# PROBLEM TO WORK ON
For each line of the data below that holds "trash", copy the line.

[Opening SUPPLIED ENTRIES section]

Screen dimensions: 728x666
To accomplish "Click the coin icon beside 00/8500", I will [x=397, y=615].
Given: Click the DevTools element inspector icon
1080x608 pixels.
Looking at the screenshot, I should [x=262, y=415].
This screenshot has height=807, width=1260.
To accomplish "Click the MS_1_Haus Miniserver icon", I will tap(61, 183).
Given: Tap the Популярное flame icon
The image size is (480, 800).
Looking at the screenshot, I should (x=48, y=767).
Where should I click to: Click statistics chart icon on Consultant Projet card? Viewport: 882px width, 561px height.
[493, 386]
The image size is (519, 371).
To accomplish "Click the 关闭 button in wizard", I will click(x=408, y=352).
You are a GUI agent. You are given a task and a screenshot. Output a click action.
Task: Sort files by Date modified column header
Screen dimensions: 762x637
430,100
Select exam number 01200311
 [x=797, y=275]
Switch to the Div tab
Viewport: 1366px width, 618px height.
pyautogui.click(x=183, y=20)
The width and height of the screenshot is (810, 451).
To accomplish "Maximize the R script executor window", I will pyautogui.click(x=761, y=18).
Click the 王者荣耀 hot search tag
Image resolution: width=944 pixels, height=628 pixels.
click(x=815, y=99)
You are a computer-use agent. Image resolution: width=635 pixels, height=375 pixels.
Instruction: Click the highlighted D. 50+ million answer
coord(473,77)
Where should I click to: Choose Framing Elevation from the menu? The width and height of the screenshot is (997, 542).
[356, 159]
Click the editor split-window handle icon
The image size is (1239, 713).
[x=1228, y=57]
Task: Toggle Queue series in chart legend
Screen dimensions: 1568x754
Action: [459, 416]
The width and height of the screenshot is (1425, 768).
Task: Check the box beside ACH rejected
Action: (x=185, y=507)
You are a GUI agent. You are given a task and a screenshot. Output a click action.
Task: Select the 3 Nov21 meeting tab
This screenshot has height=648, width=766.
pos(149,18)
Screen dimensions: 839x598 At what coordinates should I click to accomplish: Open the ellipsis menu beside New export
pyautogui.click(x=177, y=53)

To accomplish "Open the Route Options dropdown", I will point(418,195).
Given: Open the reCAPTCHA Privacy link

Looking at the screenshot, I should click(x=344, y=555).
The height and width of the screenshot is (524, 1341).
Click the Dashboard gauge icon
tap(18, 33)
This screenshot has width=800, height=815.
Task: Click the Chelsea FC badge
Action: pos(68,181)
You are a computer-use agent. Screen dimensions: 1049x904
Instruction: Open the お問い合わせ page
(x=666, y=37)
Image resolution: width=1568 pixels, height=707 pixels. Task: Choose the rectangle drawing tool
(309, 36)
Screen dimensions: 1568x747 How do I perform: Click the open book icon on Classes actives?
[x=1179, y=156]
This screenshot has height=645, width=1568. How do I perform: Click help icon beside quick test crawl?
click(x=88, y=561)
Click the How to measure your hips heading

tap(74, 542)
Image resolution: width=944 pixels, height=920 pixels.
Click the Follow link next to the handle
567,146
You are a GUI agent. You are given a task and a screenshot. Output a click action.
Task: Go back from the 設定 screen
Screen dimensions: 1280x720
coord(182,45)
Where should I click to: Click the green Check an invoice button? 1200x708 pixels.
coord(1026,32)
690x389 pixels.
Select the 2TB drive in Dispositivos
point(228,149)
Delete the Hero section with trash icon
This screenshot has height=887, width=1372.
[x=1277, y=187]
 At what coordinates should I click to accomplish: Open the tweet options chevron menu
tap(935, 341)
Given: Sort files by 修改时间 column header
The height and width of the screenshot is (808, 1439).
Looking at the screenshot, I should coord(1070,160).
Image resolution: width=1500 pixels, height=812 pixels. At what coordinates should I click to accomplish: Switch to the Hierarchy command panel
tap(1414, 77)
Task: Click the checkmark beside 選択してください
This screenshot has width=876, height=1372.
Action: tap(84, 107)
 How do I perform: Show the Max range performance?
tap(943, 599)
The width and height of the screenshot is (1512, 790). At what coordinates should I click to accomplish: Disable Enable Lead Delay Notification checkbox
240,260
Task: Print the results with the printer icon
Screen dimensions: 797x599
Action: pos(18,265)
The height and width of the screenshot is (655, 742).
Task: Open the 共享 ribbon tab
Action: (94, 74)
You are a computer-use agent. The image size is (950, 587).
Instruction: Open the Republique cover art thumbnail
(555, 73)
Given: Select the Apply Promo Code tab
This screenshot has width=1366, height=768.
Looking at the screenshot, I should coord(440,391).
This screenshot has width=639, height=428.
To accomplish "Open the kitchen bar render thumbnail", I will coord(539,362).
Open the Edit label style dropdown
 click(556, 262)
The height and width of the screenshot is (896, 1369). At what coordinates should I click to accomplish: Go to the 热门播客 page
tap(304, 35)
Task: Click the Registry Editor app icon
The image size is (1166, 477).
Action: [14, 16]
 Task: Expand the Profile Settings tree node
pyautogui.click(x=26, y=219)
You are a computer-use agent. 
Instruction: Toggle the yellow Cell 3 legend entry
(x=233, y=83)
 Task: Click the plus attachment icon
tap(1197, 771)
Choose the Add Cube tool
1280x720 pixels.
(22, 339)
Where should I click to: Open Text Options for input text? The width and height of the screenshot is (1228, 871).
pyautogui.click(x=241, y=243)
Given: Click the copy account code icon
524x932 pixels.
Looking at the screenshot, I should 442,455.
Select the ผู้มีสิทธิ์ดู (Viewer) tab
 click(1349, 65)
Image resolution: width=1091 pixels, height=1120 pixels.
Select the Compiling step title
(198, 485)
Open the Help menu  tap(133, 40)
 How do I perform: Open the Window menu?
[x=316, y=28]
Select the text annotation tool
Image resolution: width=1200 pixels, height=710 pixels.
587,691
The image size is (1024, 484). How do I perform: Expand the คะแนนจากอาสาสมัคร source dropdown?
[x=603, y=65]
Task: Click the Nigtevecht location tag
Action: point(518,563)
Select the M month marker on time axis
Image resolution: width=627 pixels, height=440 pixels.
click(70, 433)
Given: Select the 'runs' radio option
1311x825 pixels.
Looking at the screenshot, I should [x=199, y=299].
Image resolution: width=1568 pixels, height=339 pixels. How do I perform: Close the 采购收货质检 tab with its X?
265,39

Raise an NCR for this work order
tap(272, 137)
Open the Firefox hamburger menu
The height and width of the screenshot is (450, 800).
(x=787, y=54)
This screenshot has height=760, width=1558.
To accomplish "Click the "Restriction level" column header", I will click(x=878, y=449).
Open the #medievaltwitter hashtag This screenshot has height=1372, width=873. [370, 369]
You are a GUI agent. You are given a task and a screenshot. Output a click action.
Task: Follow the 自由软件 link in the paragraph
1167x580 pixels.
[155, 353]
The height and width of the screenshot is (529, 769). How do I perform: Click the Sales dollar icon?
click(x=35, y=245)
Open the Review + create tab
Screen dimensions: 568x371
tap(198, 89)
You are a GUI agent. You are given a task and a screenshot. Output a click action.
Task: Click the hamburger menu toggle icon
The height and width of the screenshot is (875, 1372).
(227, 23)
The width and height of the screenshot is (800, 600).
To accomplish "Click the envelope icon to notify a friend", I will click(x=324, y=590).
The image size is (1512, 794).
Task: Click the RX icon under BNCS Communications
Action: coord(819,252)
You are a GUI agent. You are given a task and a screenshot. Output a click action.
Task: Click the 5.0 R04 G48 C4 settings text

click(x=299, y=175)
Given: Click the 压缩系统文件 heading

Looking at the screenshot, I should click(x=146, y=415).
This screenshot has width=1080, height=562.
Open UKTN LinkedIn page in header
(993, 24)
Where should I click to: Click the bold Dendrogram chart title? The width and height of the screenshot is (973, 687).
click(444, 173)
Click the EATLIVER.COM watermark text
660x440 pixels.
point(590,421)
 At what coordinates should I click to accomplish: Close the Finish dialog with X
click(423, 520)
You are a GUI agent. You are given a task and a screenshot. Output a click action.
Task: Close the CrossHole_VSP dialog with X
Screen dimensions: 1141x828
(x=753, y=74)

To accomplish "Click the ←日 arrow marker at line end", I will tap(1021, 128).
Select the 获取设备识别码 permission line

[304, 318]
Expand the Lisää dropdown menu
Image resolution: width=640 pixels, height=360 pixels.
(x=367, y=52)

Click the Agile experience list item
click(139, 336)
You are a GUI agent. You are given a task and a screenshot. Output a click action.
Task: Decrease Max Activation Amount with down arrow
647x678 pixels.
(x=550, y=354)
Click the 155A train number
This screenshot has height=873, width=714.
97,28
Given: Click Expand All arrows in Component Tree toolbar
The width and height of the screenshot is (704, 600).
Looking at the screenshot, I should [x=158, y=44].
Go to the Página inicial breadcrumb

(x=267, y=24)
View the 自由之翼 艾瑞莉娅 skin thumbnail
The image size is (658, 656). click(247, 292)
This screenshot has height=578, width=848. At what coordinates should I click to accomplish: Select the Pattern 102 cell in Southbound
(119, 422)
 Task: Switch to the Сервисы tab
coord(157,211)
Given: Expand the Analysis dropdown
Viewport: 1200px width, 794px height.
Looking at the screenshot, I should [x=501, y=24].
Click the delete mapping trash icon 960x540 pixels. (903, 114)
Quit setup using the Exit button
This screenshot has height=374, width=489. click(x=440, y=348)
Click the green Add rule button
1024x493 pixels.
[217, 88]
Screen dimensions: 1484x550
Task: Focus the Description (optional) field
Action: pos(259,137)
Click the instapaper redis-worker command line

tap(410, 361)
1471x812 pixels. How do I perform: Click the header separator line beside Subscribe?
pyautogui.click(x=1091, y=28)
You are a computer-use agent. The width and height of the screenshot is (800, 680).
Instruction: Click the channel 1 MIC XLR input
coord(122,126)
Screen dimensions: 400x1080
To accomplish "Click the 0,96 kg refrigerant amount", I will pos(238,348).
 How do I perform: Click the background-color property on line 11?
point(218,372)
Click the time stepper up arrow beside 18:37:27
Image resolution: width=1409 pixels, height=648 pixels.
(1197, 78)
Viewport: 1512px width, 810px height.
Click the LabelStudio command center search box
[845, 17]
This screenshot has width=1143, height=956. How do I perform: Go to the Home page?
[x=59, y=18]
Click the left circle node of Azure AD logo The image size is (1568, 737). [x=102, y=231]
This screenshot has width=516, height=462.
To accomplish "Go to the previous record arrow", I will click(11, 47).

[Closing SUPPLIED ENTRIES section]

# ANSWER BOX
Delete the Hero section with trash icon
Click the delete mapping trash icon 960x540 pixels. (903, 114)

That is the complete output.